Most of the people I know who like their MA plans fall within a couple of groups:
1. They are healthy and never hit anywhere close to their out of pocket max. That is fine and many who are fairly new to Medicare are quite healthy. But, people tend to get less healthy as time goes on. Those out of pocket maximums can easily later on far exceed what you pay under traditional Medicare and supplement. They also can't imagine that they might want to ever go back to traditional Medicare and assume they could pass underwriting if they needed to (but that isn't a given).
2. In addition to above, they are mentally sharp and easily able to navigate finding doctors in network and tracking co-payments, etc. When my mom was in her late 80s and early 90s that would have been beyond her (and she was relatively sharp for her age). Traditional Medicare with Supplement G was easy. She paid her premiums and paid her Part B deductible each year and then she was basically done on her medical care and payments and she didn't have to worry about networks.
3. Some people think a doctor is a doctor and a hospital is a hospital. That is, they assume that every provider is as good as any other provider and so they don't care if they can't go to the "best" provider. Other people want more choice. (Yes, I know PPO's exist but that may cost you and not really be an option).
If I was 100% sure I could switch back to traditional Medicare and could get a supplement and I didn't think I was likely to need care and the PPO was good then I could see trying Medicare Advantage. But I don't feel that certainty is there.

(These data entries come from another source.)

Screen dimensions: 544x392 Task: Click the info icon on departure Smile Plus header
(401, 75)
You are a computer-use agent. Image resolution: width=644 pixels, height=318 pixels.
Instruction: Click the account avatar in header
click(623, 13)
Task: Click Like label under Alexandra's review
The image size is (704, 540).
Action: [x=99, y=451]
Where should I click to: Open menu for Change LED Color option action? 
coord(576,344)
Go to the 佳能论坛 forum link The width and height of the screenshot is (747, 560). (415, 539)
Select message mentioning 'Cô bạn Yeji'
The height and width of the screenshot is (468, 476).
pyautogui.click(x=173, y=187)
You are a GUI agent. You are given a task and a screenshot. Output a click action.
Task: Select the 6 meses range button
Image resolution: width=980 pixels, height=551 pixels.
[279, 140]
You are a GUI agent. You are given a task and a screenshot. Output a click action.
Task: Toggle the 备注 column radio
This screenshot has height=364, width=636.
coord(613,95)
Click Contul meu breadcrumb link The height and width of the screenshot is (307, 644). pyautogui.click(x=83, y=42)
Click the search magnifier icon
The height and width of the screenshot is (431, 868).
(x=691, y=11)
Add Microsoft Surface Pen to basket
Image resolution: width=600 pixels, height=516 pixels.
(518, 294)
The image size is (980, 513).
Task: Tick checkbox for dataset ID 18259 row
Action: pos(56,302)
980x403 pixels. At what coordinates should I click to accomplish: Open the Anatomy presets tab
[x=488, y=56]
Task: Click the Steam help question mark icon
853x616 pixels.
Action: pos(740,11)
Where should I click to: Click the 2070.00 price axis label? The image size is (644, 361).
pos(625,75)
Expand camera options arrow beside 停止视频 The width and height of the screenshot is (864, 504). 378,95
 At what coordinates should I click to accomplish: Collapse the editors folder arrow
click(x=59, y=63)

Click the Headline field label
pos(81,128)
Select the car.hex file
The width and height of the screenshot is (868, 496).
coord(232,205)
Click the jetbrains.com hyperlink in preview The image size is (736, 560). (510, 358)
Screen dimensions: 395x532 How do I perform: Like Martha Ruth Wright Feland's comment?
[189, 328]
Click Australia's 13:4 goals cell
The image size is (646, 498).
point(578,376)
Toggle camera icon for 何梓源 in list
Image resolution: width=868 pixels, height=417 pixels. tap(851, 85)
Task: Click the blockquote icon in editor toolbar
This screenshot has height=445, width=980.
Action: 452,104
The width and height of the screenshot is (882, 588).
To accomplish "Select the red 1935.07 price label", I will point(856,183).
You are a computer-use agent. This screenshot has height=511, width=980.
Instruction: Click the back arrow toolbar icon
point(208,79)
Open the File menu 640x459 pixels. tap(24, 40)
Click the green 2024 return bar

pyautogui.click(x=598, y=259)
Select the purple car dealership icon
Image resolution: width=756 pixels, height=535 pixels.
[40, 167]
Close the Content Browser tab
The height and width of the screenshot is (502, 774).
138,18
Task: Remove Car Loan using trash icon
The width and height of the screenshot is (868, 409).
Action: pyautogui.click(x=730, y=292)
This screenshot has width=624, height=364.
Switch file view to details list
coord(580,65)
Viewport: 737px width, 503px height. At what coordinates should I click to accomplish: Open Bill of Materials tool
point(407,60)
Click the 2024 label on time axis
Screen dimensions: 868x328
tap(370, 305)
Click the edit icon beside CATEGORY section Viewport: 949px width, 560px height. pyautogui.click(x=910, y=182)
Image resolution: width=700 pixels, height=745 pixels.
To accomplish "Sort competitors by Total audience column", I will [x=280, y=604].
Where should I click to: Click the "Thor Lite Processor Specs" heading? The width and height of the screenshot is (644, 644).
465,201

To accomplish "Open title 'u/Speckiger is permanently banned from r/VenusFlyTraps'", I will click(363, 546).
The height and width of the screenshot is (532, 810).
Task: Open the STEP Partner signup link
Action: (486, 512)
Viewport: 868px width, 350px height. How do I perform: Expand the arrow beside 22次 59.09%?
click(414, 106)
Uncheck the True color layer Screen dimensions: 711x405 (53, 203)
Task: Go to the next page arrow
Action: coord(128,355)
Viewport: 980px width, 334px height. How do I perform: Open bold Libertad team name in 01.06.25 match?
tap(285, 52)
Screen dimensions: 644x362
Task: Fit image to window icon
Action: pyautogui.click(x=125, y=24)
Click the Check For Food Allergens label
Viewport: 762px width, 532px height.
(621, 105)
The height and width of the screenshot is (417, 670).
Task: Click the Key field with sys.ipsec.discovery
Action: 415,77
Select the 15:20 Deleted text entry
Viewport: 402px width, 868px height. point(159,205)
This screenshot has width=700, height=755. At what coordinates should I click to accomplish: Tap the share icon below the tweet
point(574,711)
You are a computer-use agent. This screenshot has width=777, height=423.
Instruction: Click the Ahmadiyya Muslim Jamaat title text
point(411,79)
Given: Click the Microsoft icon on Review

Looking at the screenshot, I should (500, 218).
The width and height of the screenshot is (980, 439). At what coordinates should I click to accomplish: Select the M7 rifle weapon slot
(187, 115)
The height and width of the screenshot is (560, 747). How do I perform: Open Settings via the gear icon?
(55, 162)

If you haven't heard of this group, you need to. NYC has negotiated a plan with the MLC to eliminate the current zero cost plan for Medicare-eligible retirees and replace it with a Medicare Advantage plan. The negotiation process was VERY opaque and there are still questions about the plan, making it possible that this plan is a LOT worse than the current one (although it is not impossible that it is better).
Once it is in place, it would take a miracle to go back, so a group of motivated retirees formed this organization, which is a registered corporation under NYS law (rather than just a group with no rules), to hire an attorney and put a hold on the an while we get all the information we need to make an informed decision. They also share whatever they find out.
I strongly encourage you to join this group if you are a NYC retiree or plan to be someday, get the information, and consider donating the $25 they are asking for to cover the attorney's retainer. I did. I personally know some of the people on the board and they are definitely fighting for us, not jerking anyone around.
'Advantage plans are being advertised heavily on television and by direct phone marketers. That alone makes me question whether it's good for everyone.
Kat, I have no problem with your account of your relative's experience with a particular MA plan other than you should have added something like "this was my relative's MA plan and others will differ."
A very smart friend of mine, who I have been friends with for decades, just posted this, and I trust his judgement on it:
But both Aetna and Humana MA PPO plans are problematic in that many top specialists here do not take their plans. We spoke to an insurance agent last month and we will try to get my husband to a Medigap plan if one would take him, even though it will cost more than than tier 1 rate.
The bottom line is go with Medigap/Medicare Supplement plan if you have a choice or when you turn 65.
I am personally a fall of original Medicare with supplement. However, I have a question about the PPOs your husband has been in. I know many Medicare Advantage plans are basically HMOs where you have to use in network providers. I know there are also PPO plans that some people have available to them. I thought the point of the PPO plans was that you could go to out of network providers although your cost sharing might be higher. Are you saying that some out of network providers won't see you even so?